| INSTRUCTION |
Could you repeat the part of the listing that opens with the line containing "The height and" and runs through the end of the listing, both ends included, leaving the pictures out of your answer?

| RAW RECORDS |
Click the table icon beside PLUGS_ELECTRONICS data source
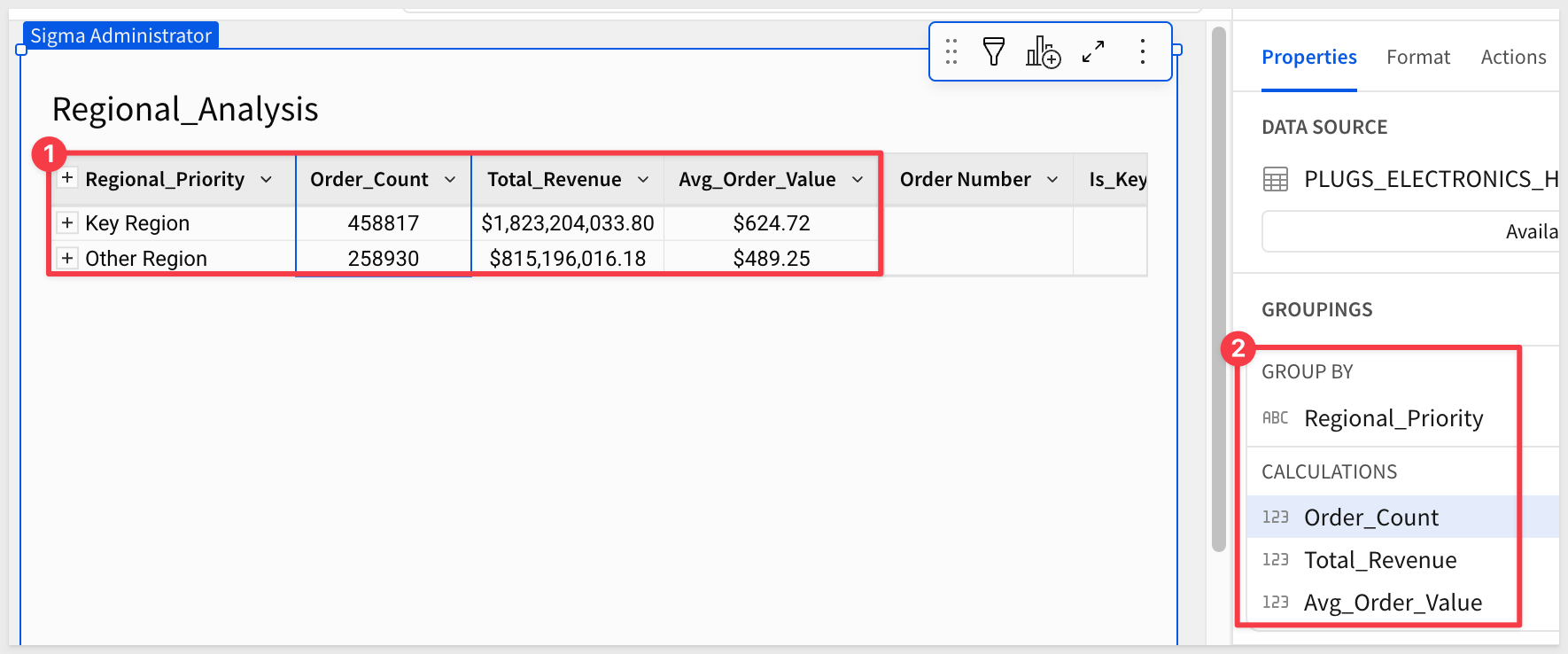The width and height of the screenshot is (1568, 654). (x=1275, y=180)
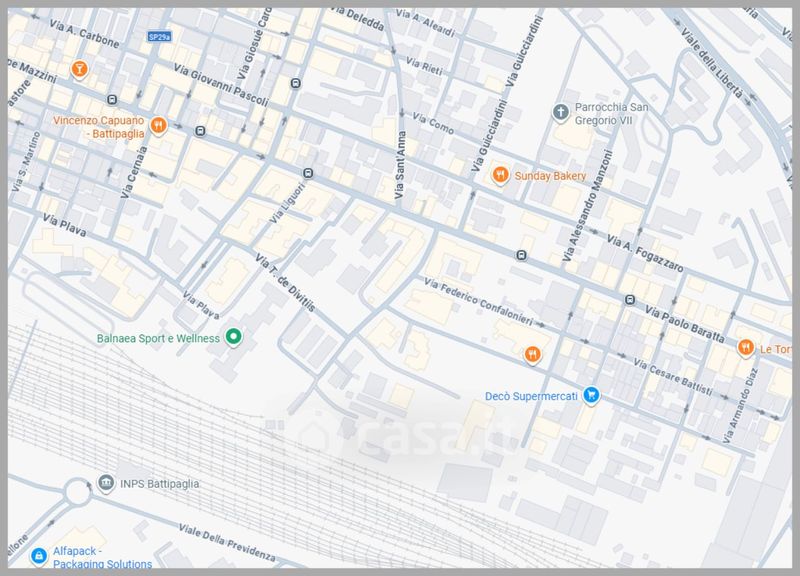Select the Decò Supermercati shopping cart marker
Image resolution: width=800 pixels, height=576 pixels.
592,396
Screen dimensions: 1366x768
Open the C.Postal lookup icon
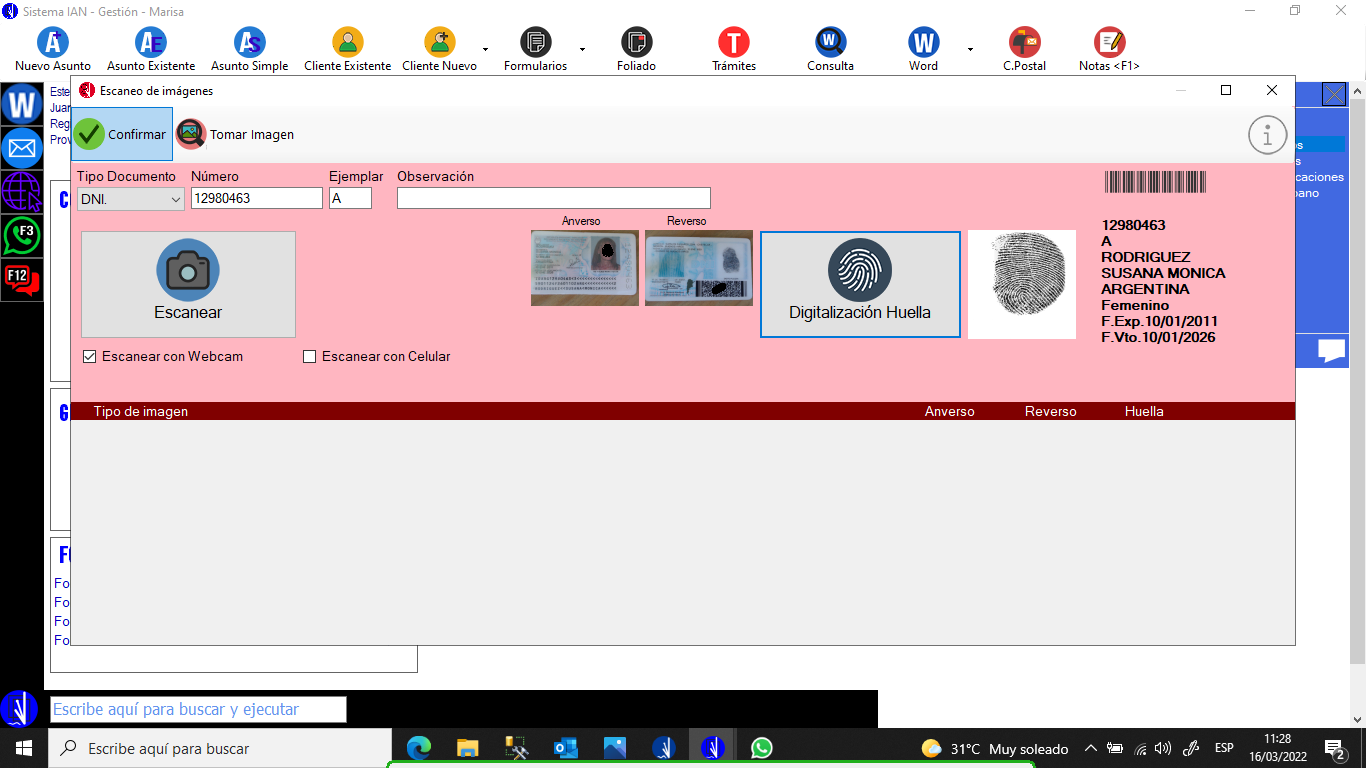pos(1024,43)
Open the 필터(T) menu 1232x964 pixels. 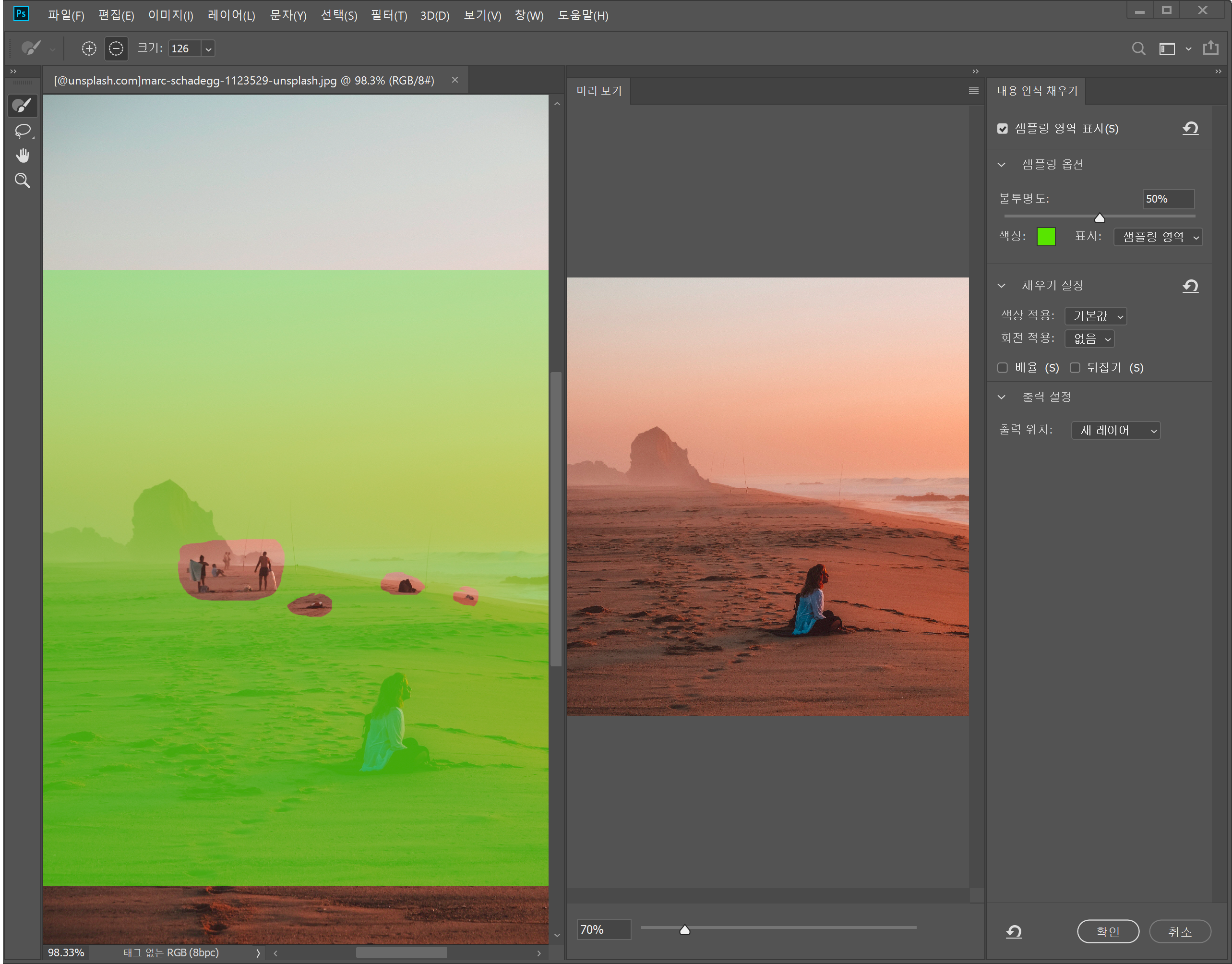(x=389, y=15)
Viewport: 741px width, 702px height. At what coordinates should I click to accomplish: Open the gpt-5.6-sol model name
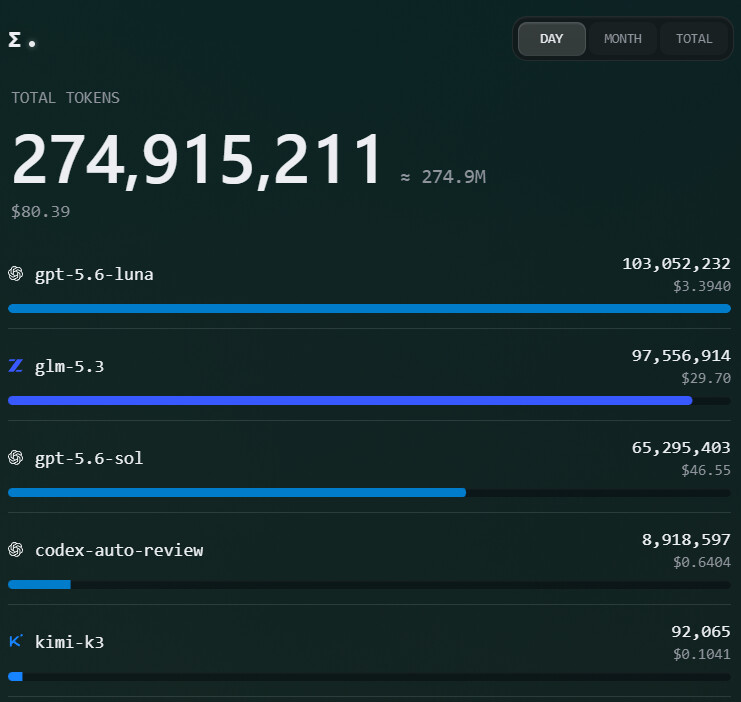point(89,459)
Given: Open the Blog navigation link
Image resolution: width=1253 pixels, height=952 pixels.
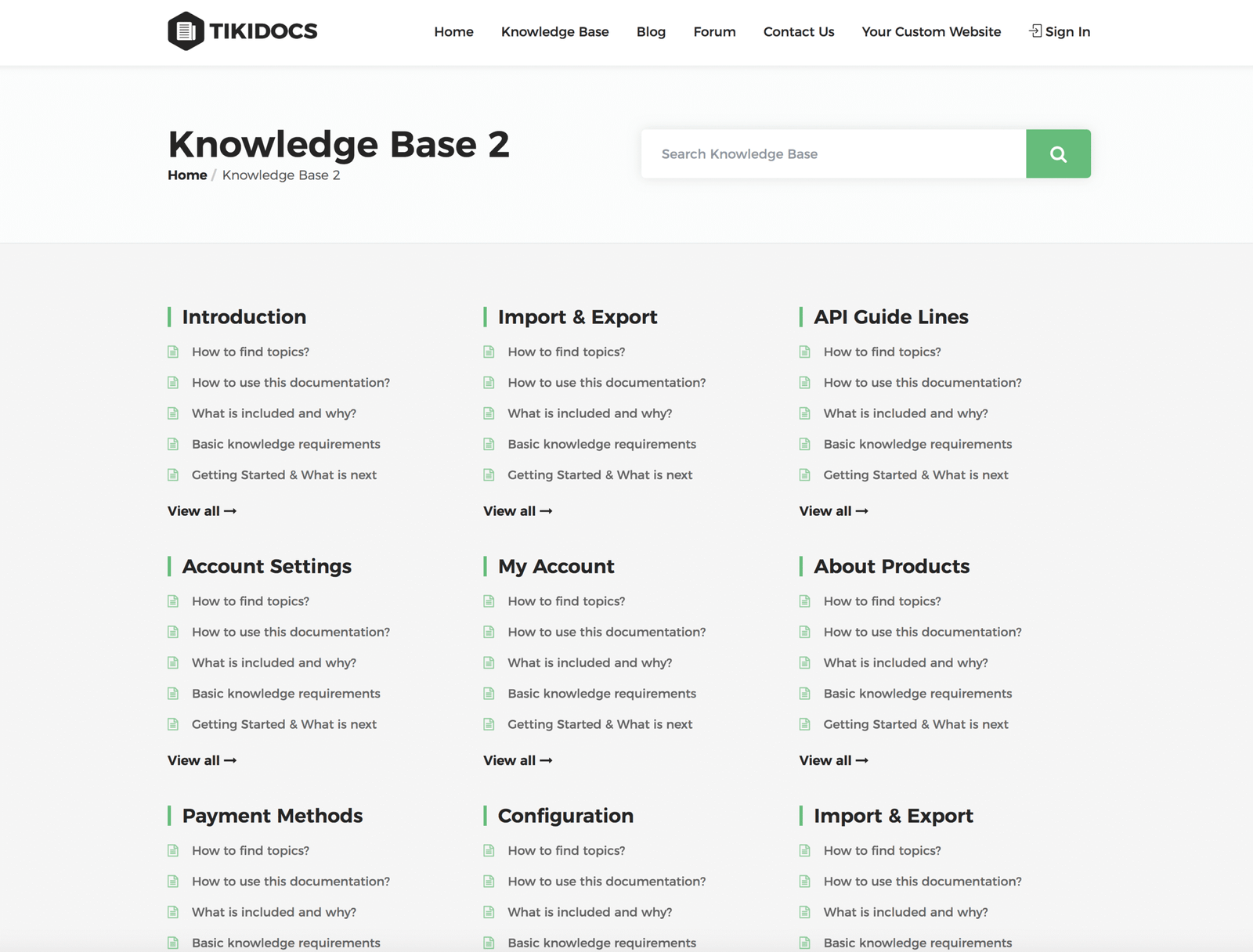Looking at the screenshot, I should (x=651, y=32).
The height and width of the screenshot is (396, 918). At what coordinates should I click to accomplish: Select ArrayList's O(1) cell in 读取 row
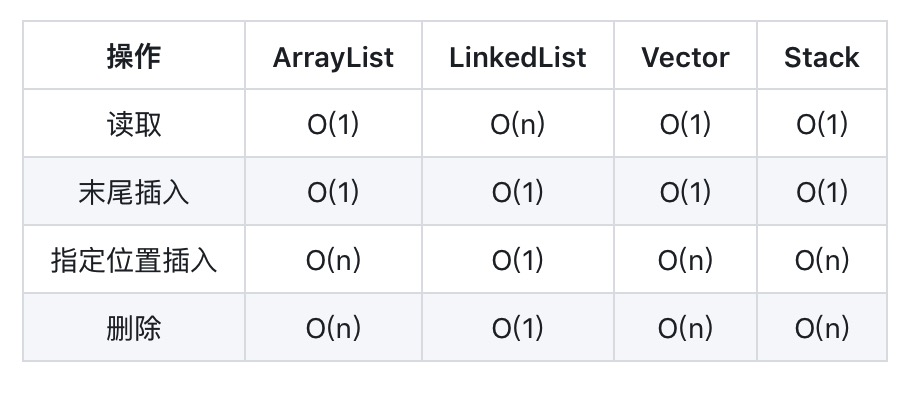(333, 125)
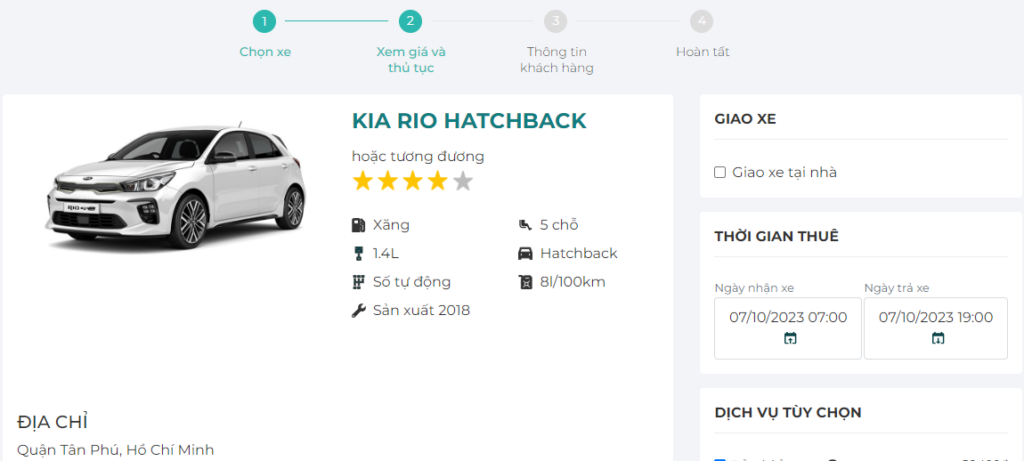1024x461 pixels.
Task: Open the pickup date calendar icon
Action: pos(790,339)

| RESULT |
The height and width of the screenshot is (396, 918). At what coordinates should I click to accomplish: Select ArrayList's O(1) cell in 读取 row
(333, 125)
1024x461 pixels.
Task: Open the pickup date calendar icon
Action: pos(790,339)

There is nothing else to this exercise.